Pacific leaders are united on regional priorities. Climate change is the biggest threat to Pacific livelihoods and remains at the center of the 2018 Boe Declaration. Tuvalu’s foreign minister, Simon Kofe, said great power politics was preventing coping to the major security threats to the region and that nations should not be “forced to choose sides” but rather come together to focus on a bigger threat like climate change.

At the 2022 Shangri-La Dialogue, a global defense summit, Fiji’s Defense Minister Inia Seruiratu also shared similar sentiments: “Machine guns, fighter jets, ships…are not our primary security concern… …devastating human-induced climate change. It threatens our hopes and dreams of prosperity,” Seruiratu said.

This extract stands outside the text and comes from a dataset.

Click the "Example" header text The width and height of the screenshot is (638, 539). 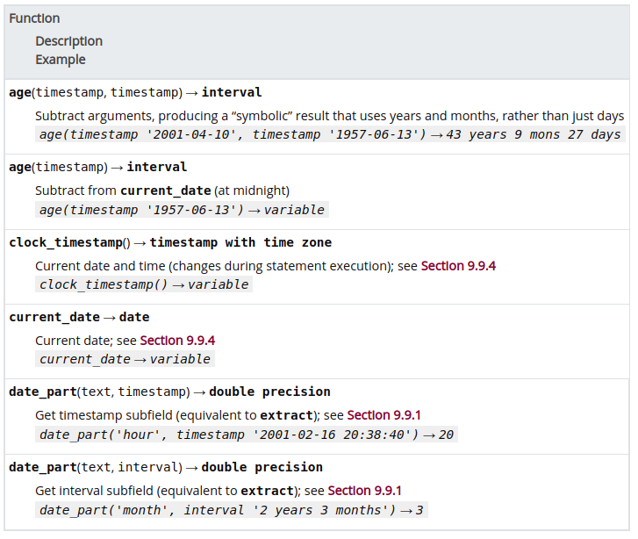61,60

It was unity in the face of a common threat that brought the islands of the Pacific together again. They cannot fight climate change alone. Pacific island unity has shown strength in the face of climate change, including during COP26 and the negotiation of sovereign maritime boundaries in the blue Pacific. Indeed, Pacific island nations see themselves as great ocean states, which shows the importance of the region when united.

The region is at odds over the China issue, with some signing bilateral economic deals over Foreign Minister Wang Yi’s recent deals with the Federated States of Micronesia, and others outright rejecting China’s influence. China. Four Pacific states recognize Taiwan as an independent state: Nauru, the Marshall Islands, Tuvalu and Palau.

To create a unified approach despite diverging interests, Pacific leaders are calling for issues that affect broader regional security to be brought before the PIF, including bilateral security agreements.

Whether the current regional security declarations signed at Biketawa (2000) and Boe (2018) are sufficient for this purpose will be discussed at the PIF in July, showing that there could be an evolution of the regional architecture to respond to emerging needs.

Regionalism in the Pacific has not collapsed and will not collapse, contrary to outside opinion. Instead, it has been strengthened internally, thanks to the Pacific Way values ​​of trust that unite the region. Pacific leaders used tried-and-true methods to emphasize that whatever the world throws at them, they will stick together.

The values ​​of unity are what sustain and maintain regionalism and sovereignty in the Pacific. ( MRJ

(This story has not been edited by the Devdiscourse team and is auto-generated from a syndicated feed.)